**Data for this exercise:**

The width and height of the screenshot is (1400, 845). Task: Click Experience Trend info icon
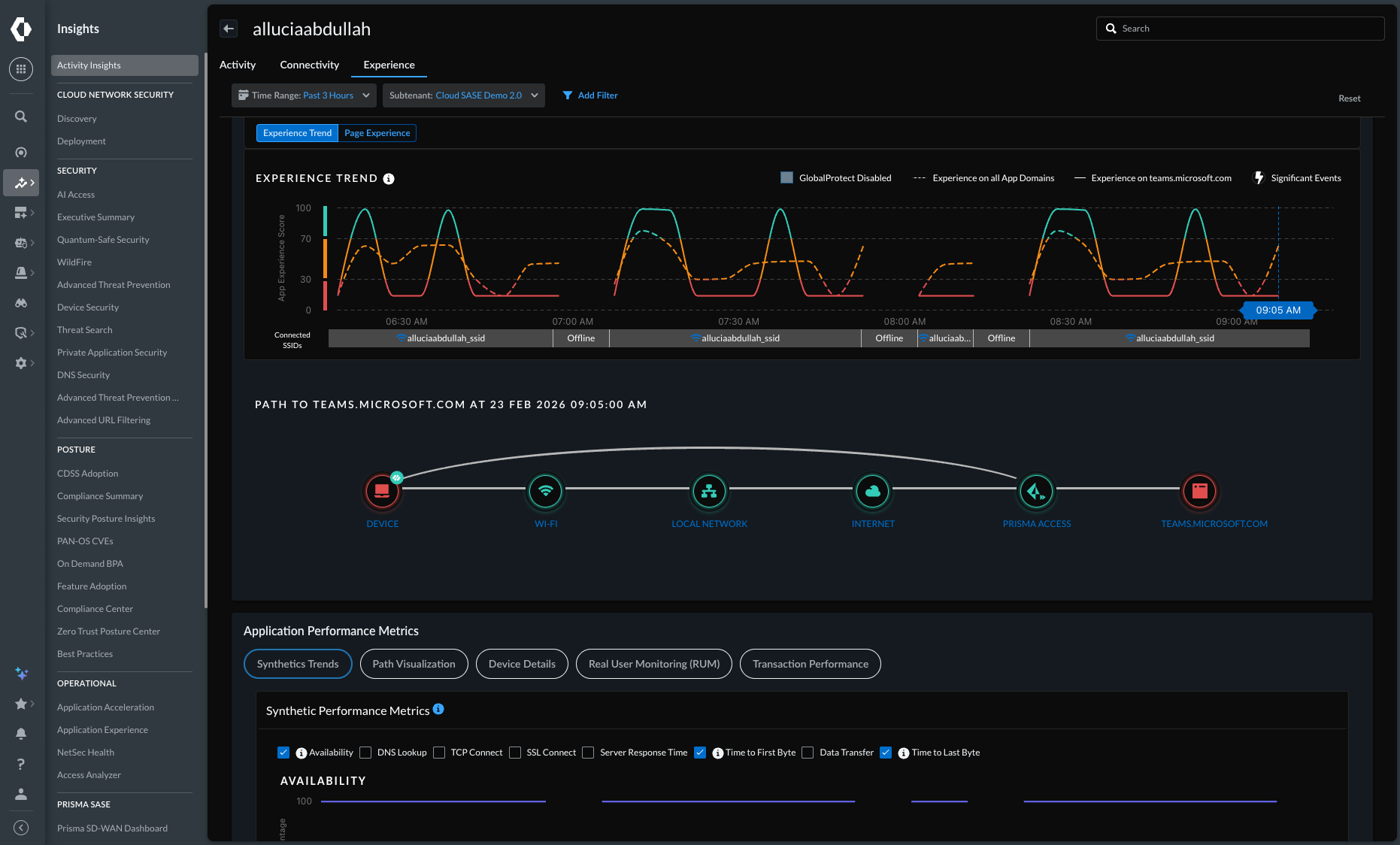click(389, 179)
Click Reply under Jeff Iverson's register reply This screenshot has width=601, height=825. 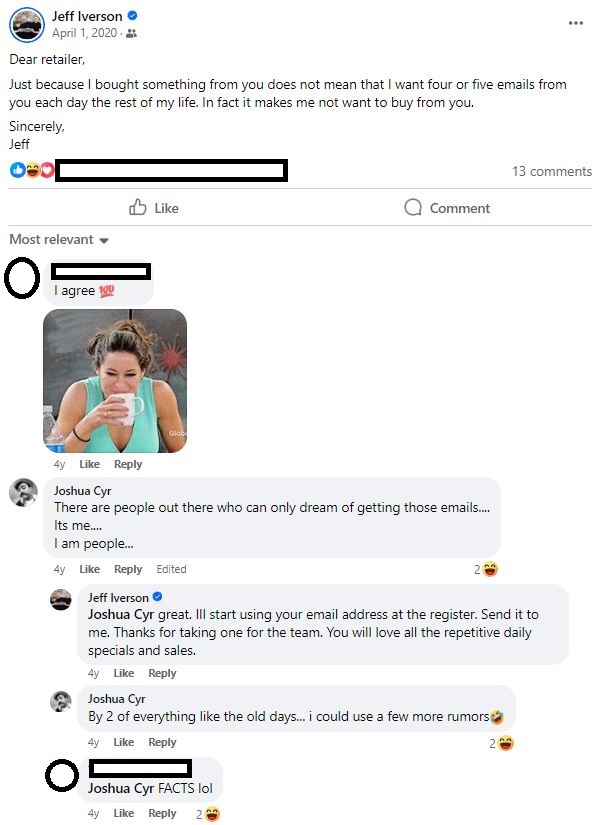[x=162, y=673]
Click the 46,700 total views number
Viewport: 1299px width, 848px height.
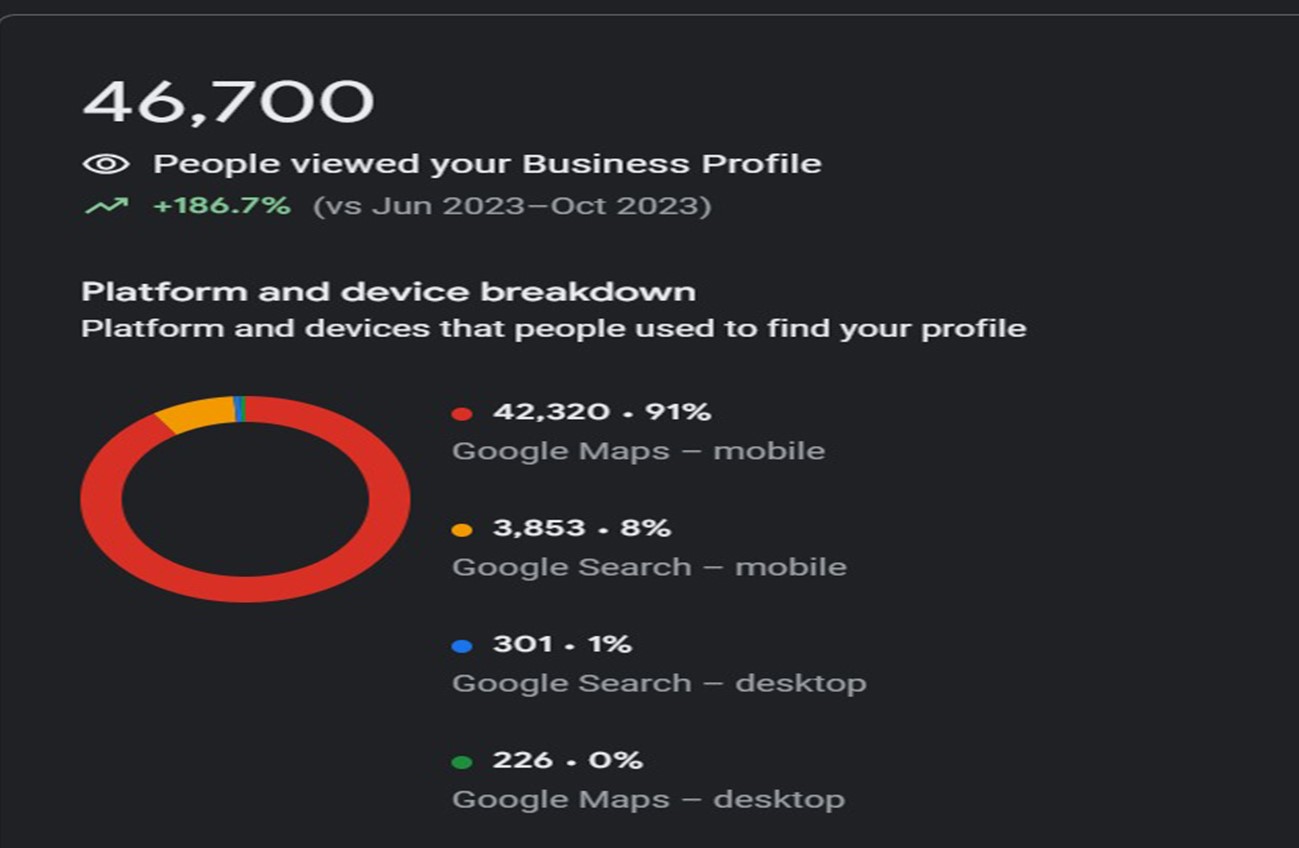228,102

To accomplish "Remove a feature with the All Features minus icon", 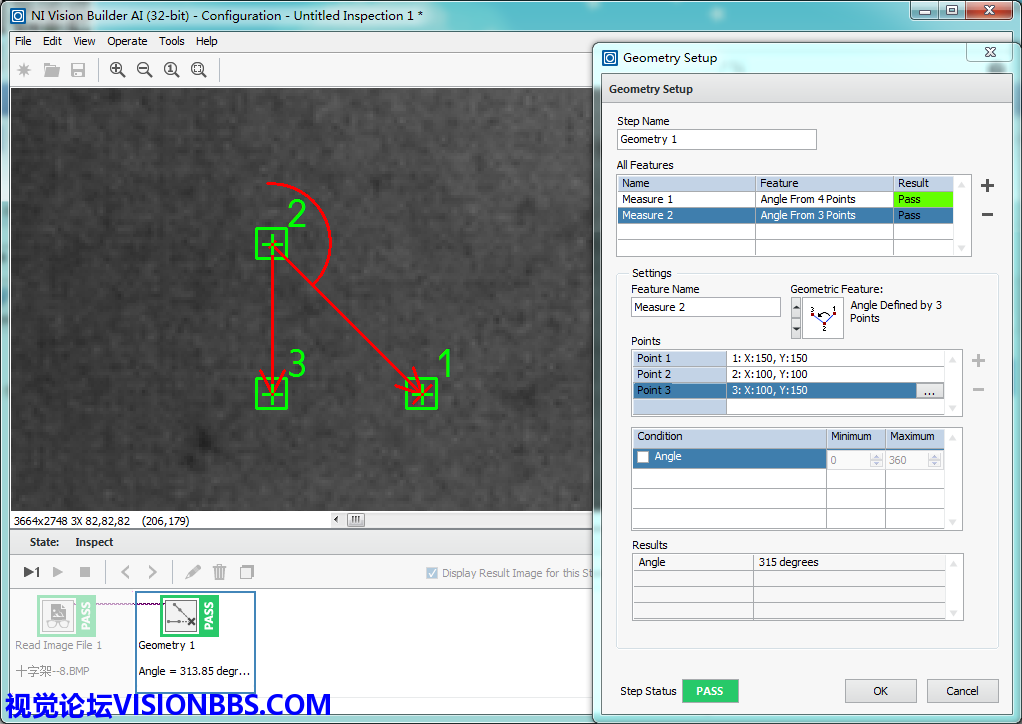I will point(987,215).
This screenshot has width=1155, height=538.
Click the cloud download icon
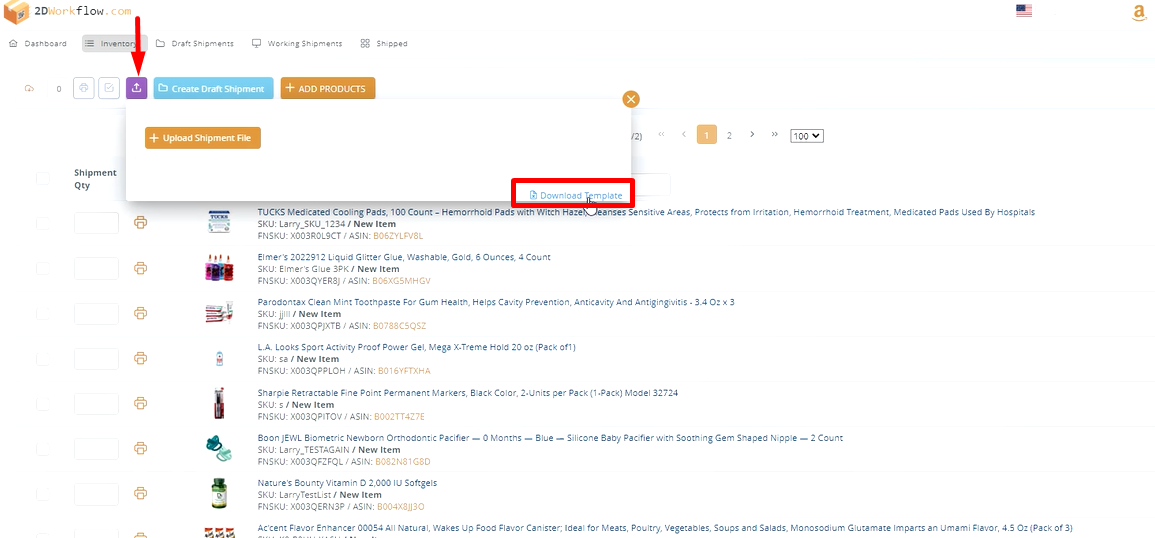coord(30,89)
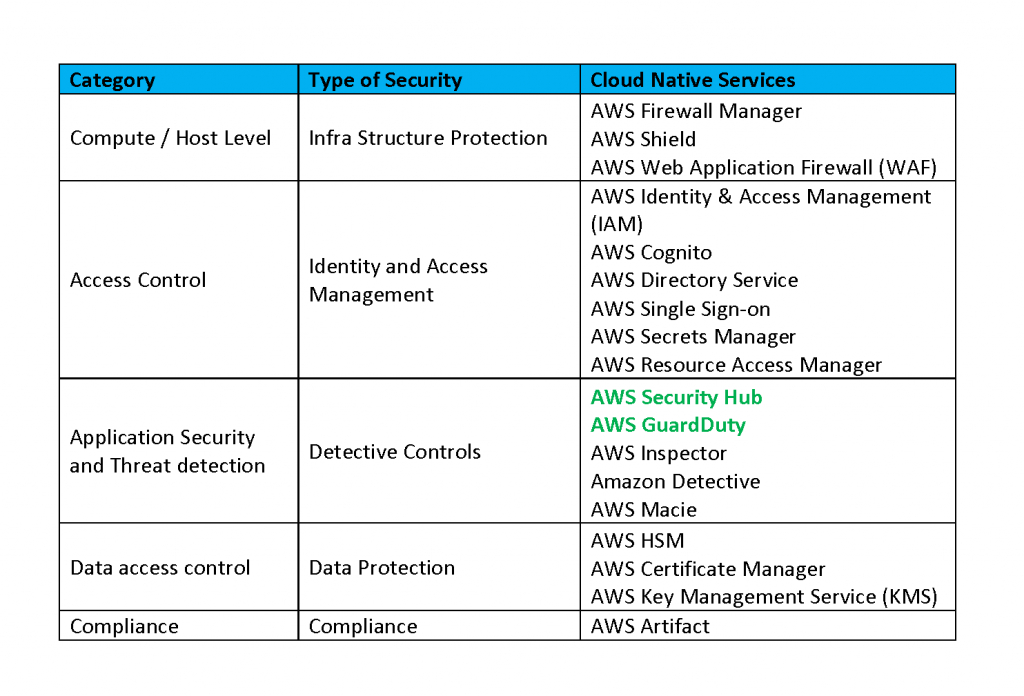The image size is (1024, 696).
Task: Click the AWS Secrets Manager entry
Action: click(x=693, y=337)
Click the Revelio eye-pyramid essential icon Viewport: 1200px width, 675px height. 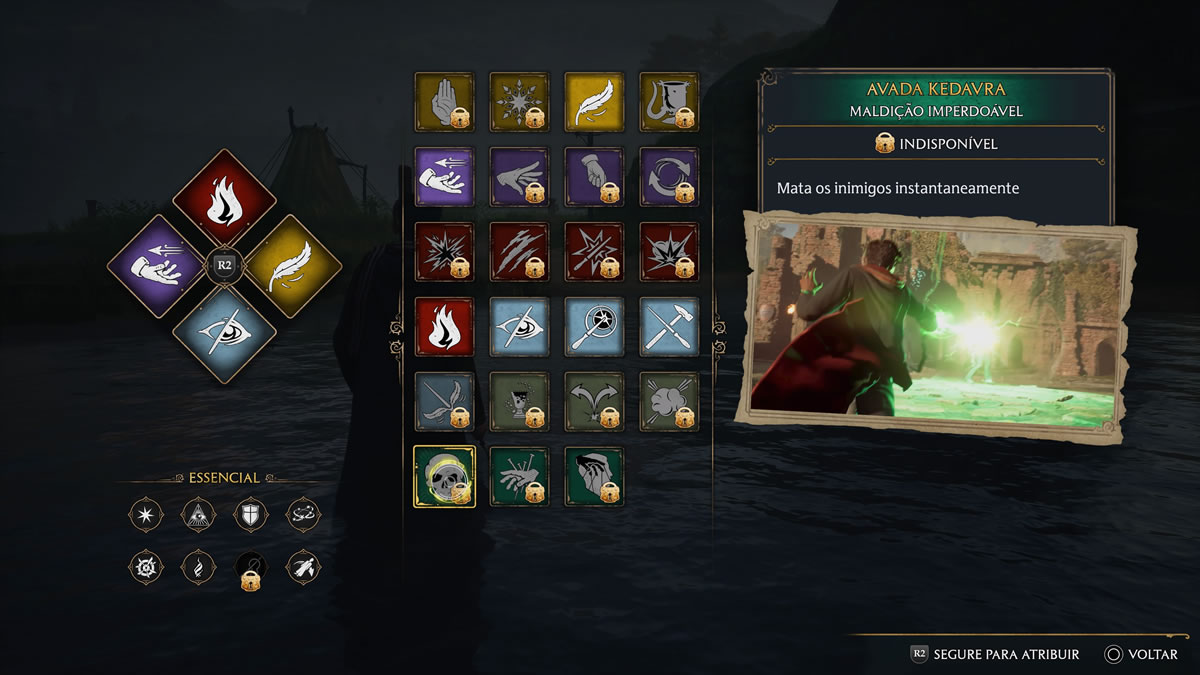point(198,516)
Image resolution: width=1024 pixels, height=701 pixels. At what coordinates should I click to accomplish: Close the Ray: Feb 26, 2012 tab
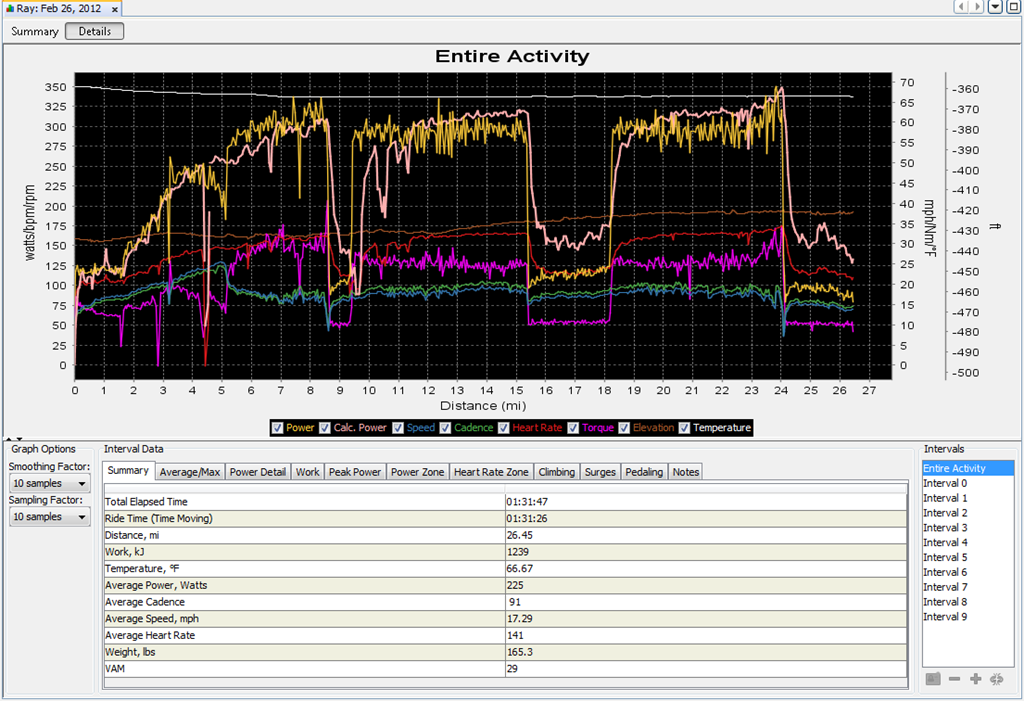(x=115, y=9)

**Prompt:**
Give again, word for word, the lines from the one containing "Image resolution: width=1024" through the last line of the entries, with pictures omitted and nothing added.

**Response to this exercise:**
Image resolution: width=1024 pixels, height=701 pixels. At what coordinates should I click to accomplish: Close the Ray: Feb 26, 2012 tab
(x=115, y=9)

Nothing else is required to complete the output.